> **What is needed**
Locate every line in the data below that contains the word "Where" and copy each of those lines. Case counts.

> **Input records**
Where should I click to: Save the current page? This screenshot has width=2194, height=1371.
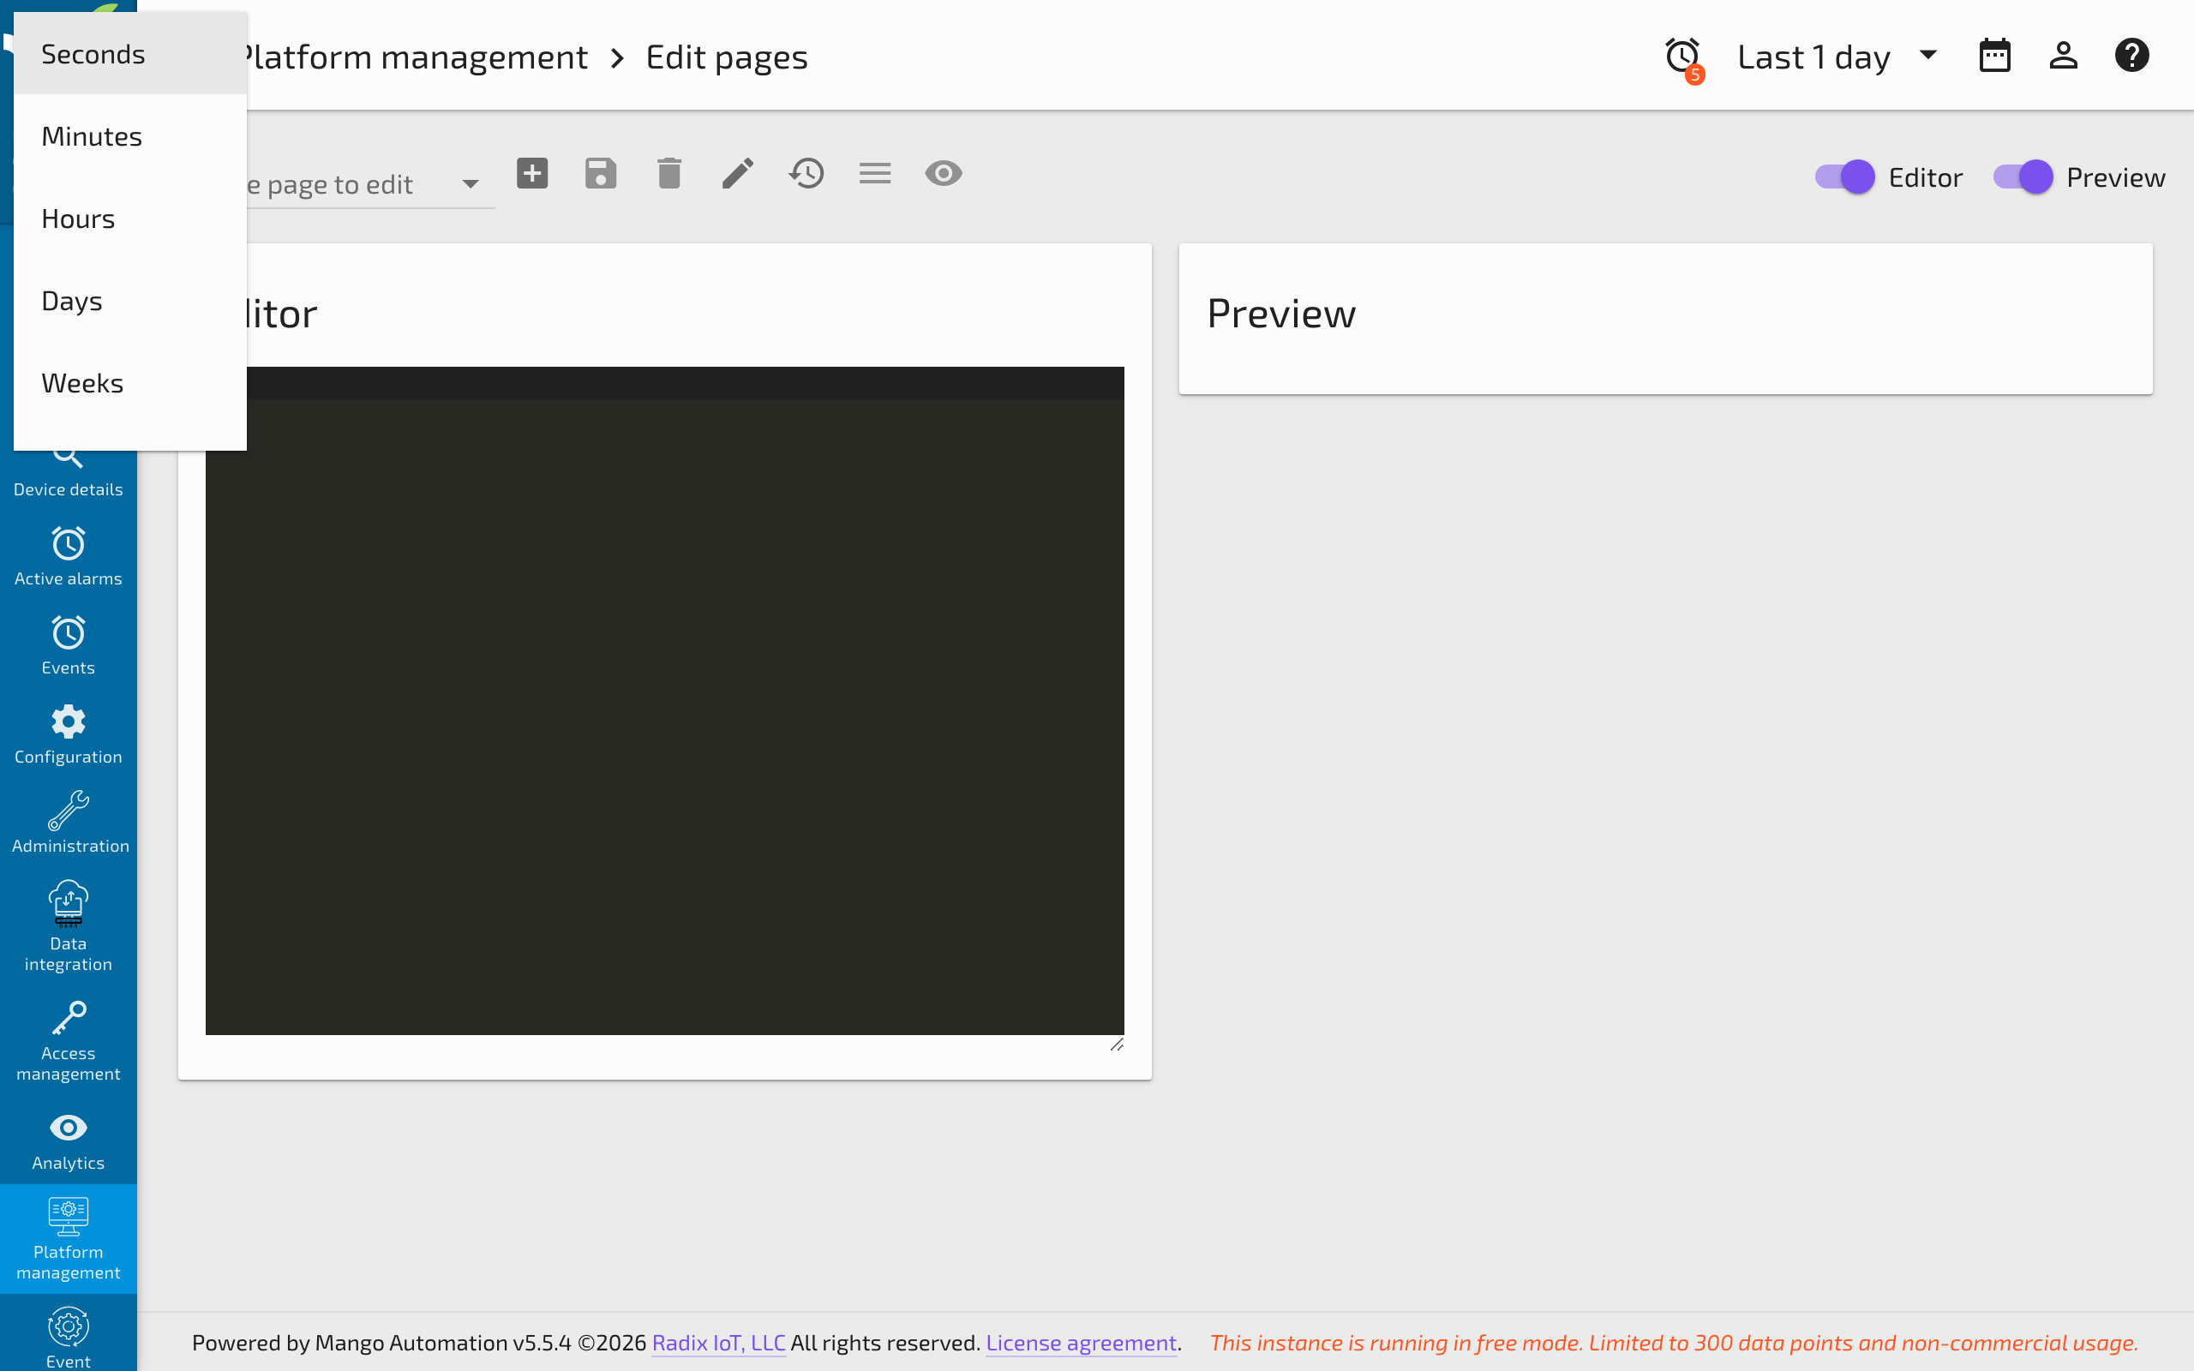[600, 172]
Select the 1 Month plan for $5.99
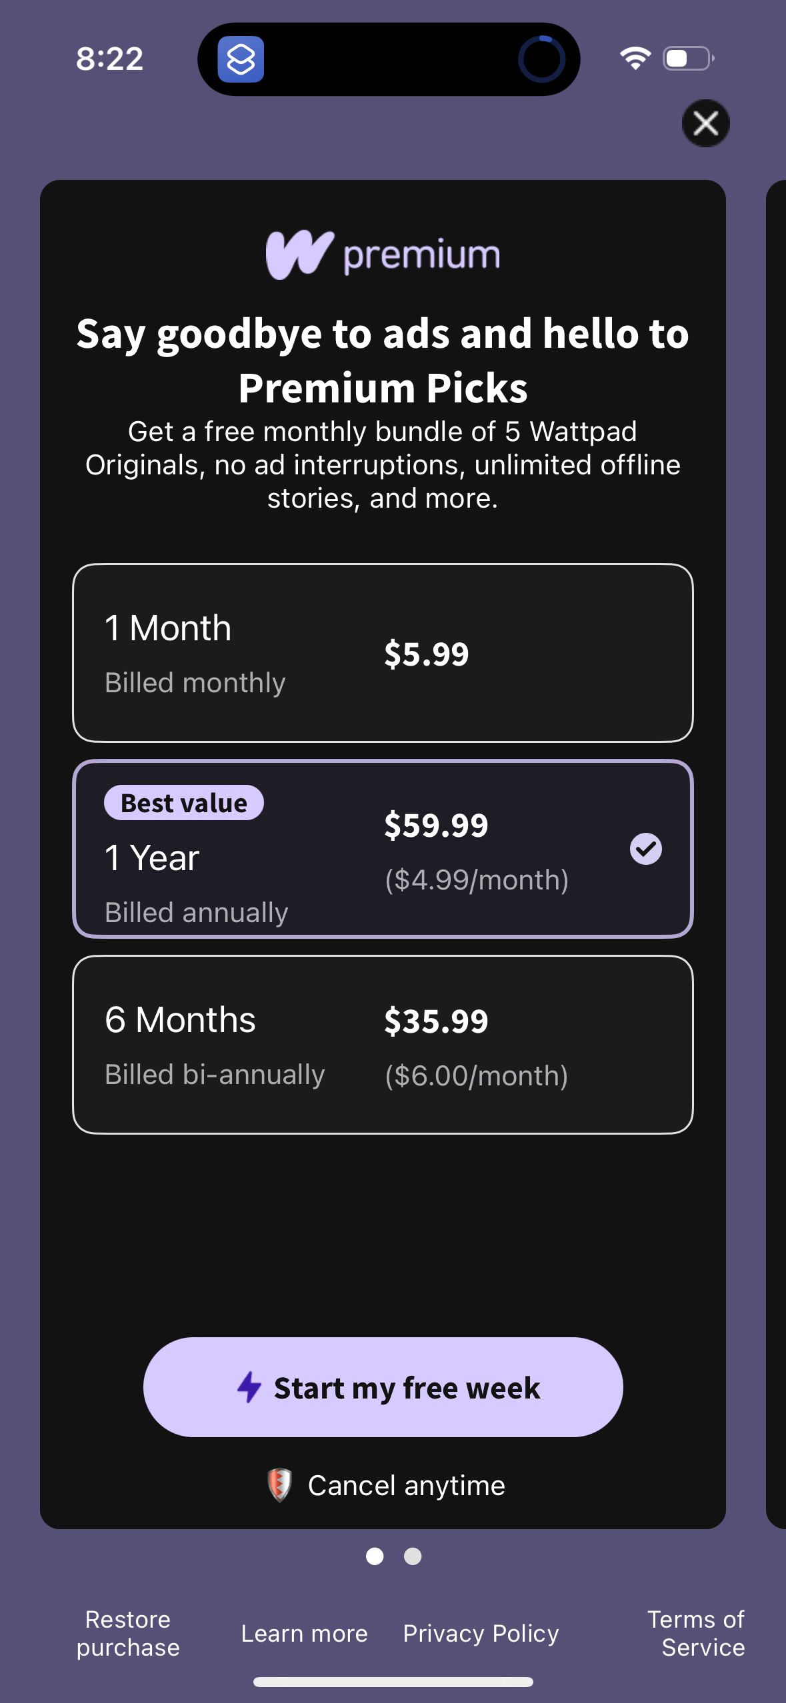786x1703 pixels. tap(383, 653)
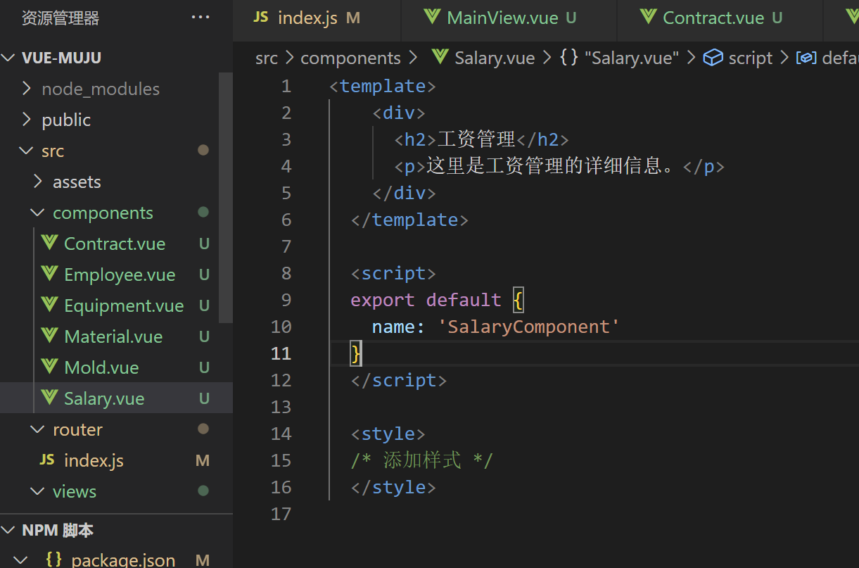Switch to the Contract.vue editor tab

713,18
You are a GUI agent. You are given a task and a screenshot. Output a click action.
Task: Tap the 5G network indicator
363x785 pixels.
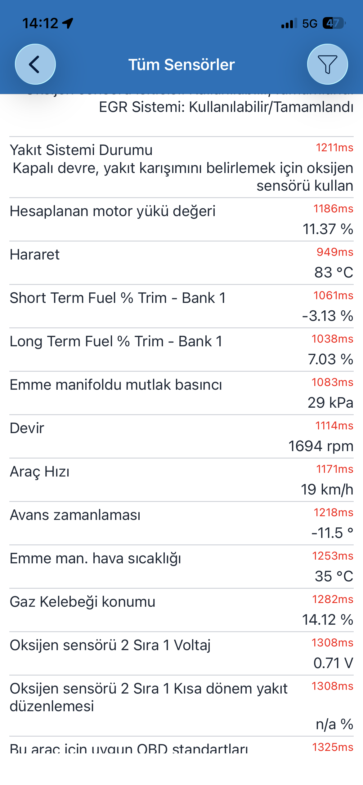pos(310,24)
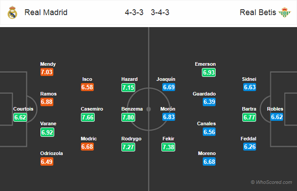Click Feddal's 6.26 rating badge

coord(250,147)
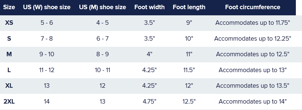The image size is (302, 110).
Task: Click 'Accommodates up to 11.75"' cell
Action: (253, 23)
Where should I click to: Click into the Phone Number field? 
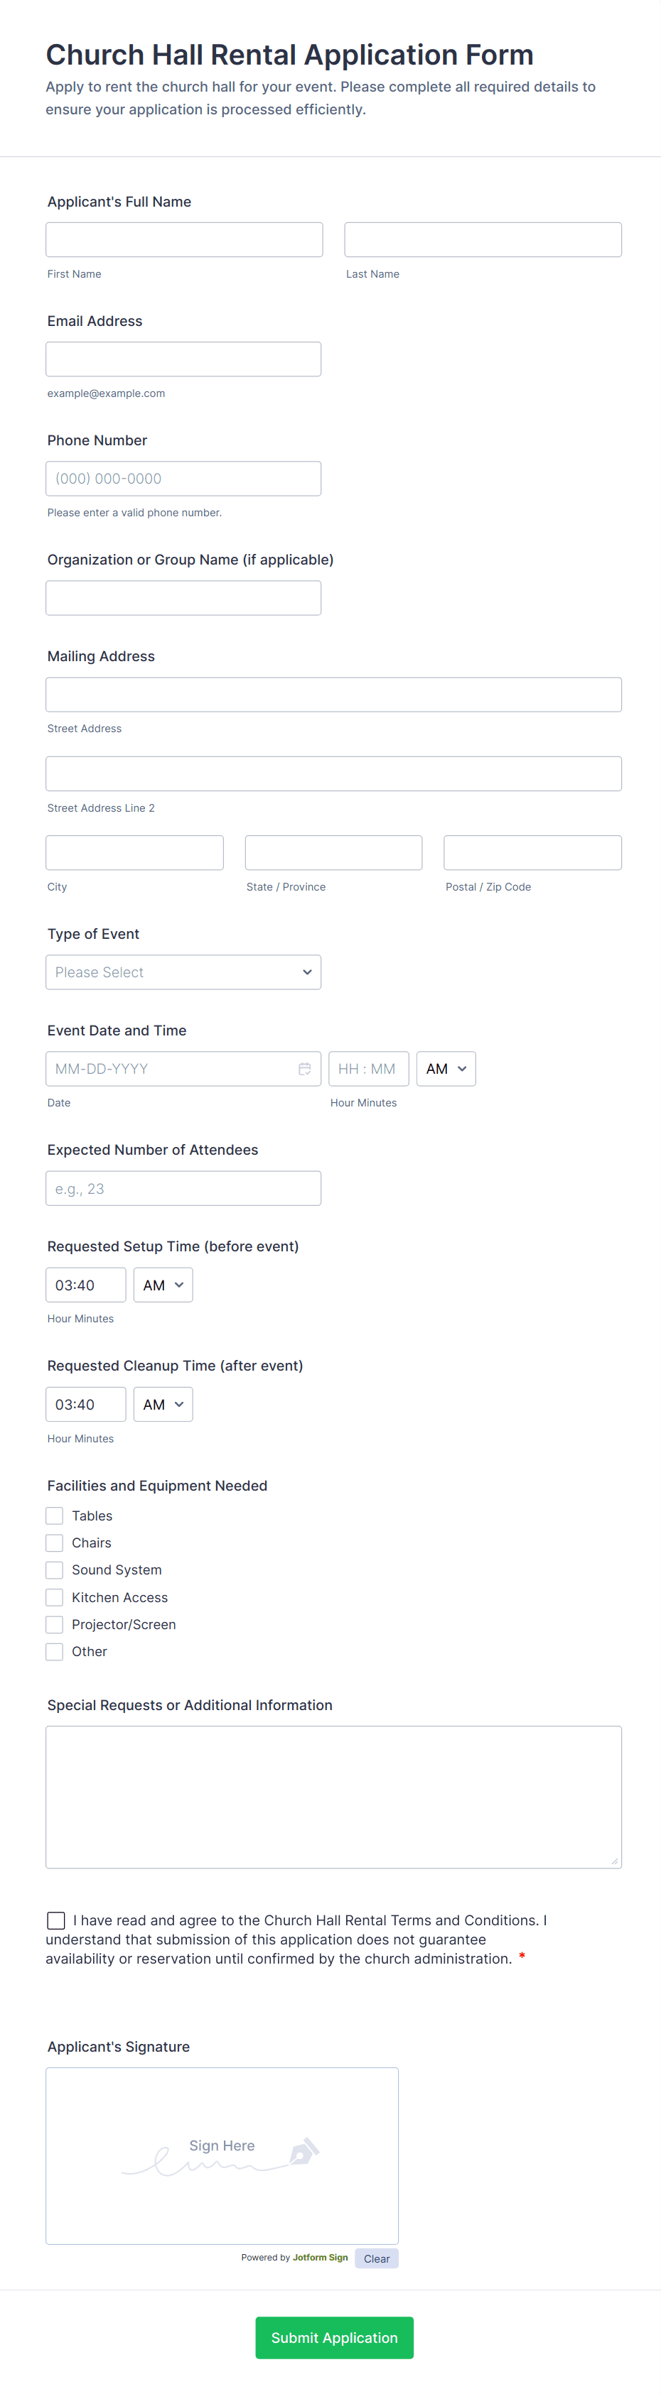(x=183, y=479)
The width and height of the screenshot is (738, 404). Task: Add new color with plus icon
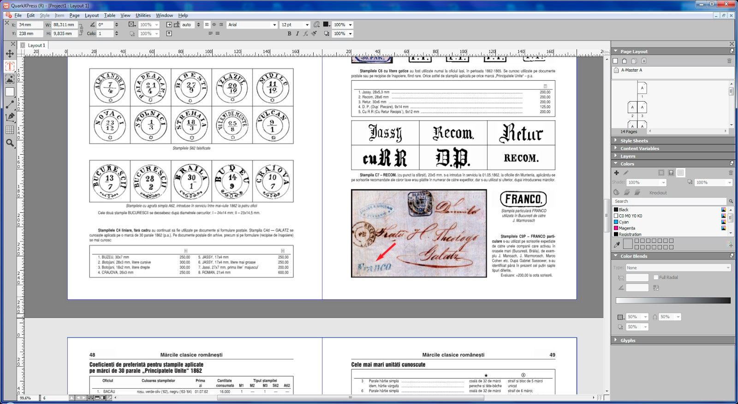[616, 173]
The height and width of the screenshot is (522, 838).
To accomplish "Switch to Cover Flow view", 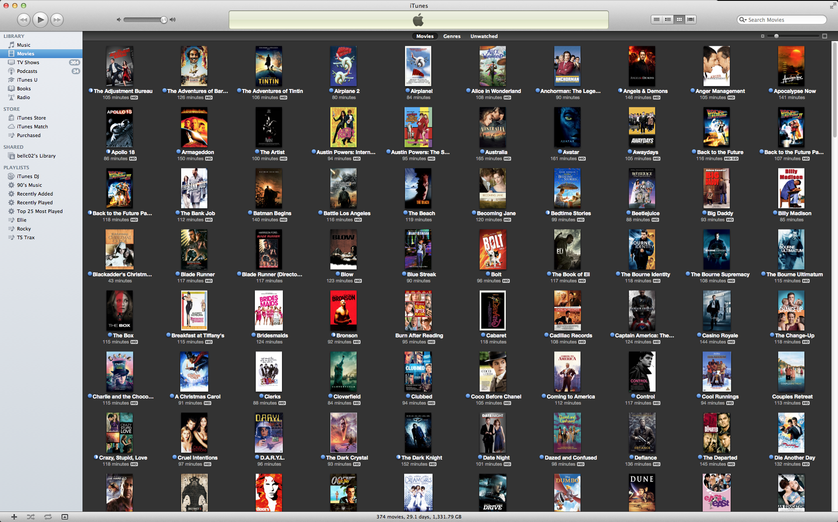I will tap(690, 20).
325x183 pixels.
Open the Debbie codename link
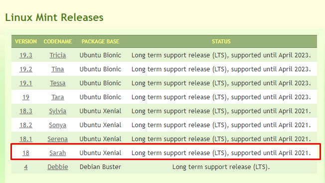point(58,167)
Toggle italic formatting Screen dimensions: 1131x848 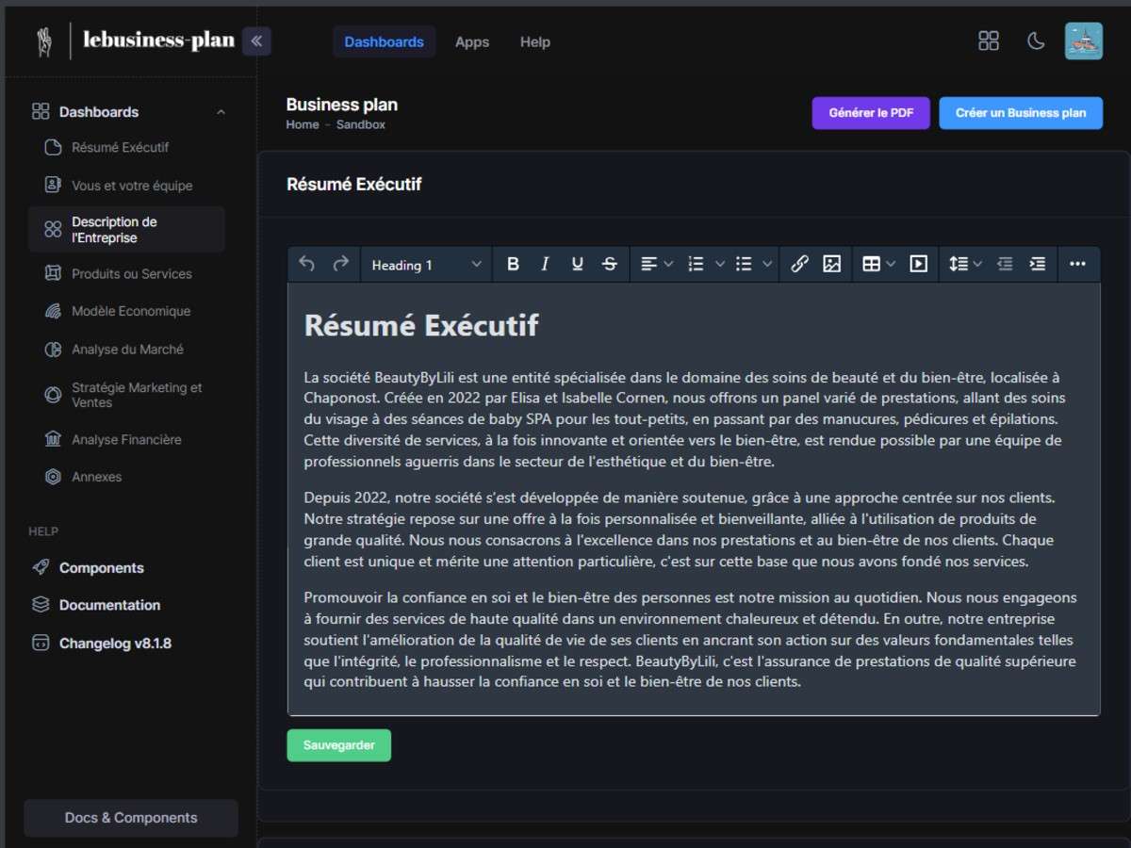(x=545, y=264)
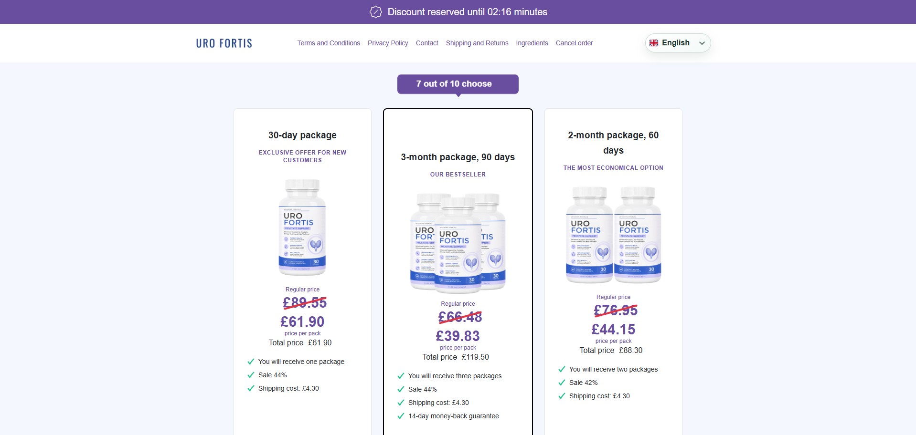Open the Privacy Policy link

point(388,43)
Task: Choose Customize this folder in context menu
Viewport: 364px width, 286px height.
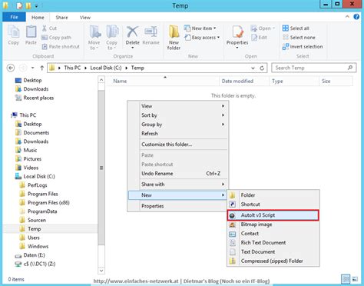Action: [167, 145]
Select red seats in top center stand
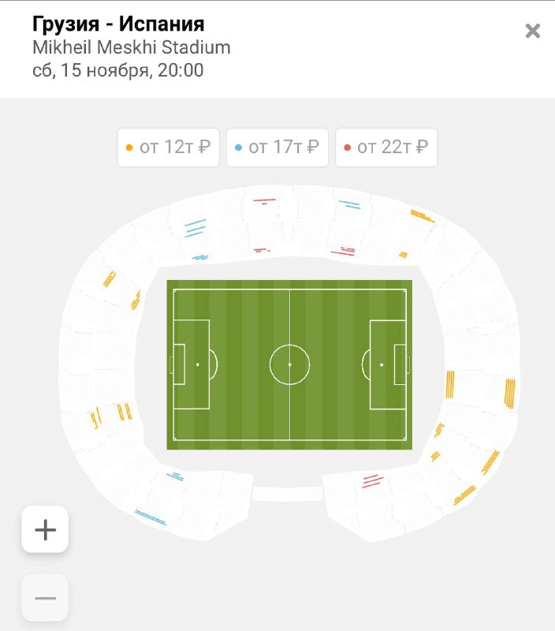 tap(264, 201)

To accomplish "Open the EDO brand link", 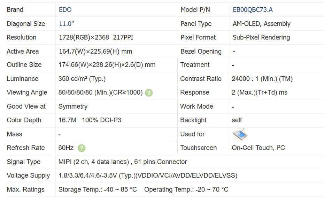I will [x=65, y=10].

> **Completed exercise**
Where should I click to: Save the current page? This screenshot has width=2194, height=1371.
Where should I click to: Click into the Phone Number field? 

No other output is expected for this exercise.